# Problem requirements:
Any picture must be dropped, but each line of the data should be duplicated exactly.

= = = =

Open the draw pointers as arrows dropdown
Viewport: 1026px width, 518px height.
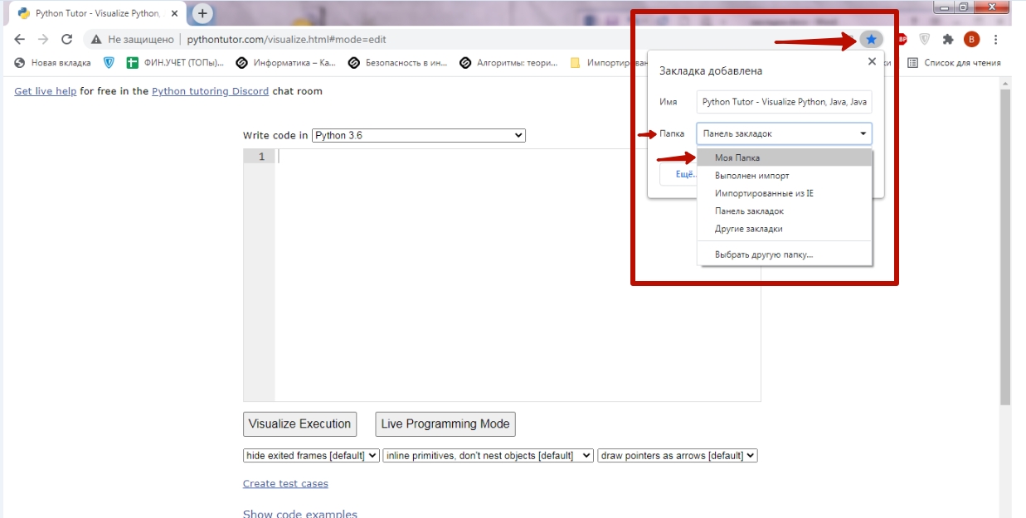[x=678, y=455]
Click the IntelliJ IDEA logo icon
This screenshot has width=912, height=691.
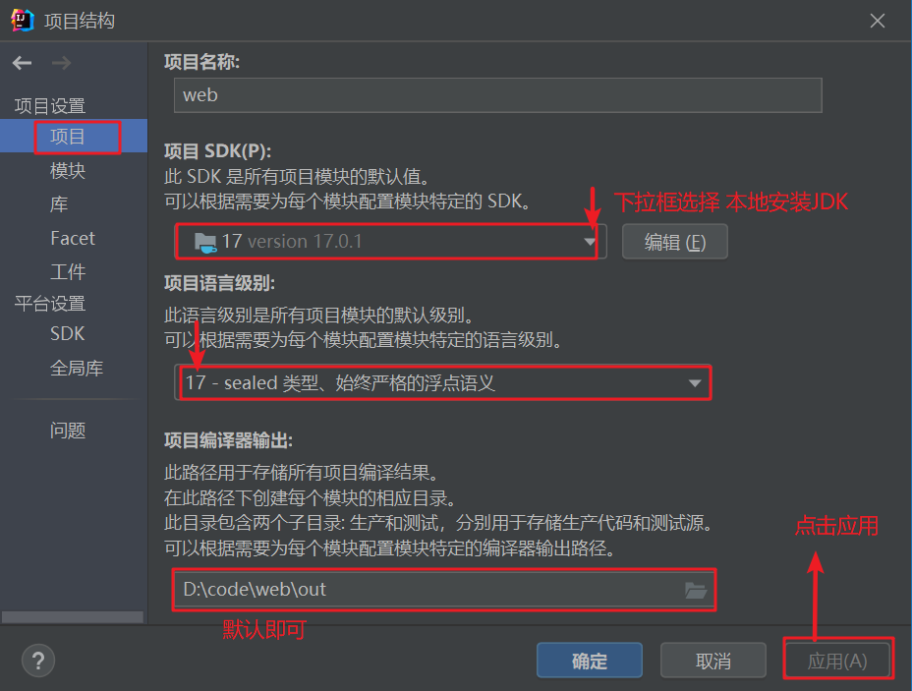coord(22,21)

= = = =

# Your solution:
Open the draw pointers as arrows dropdown
Viewport: 1026px width, 518px height.
[x=678, y=455]
Click the IntelliJ IDEA logo icon
This screenshot has width=912, height=691.
coord(22,21)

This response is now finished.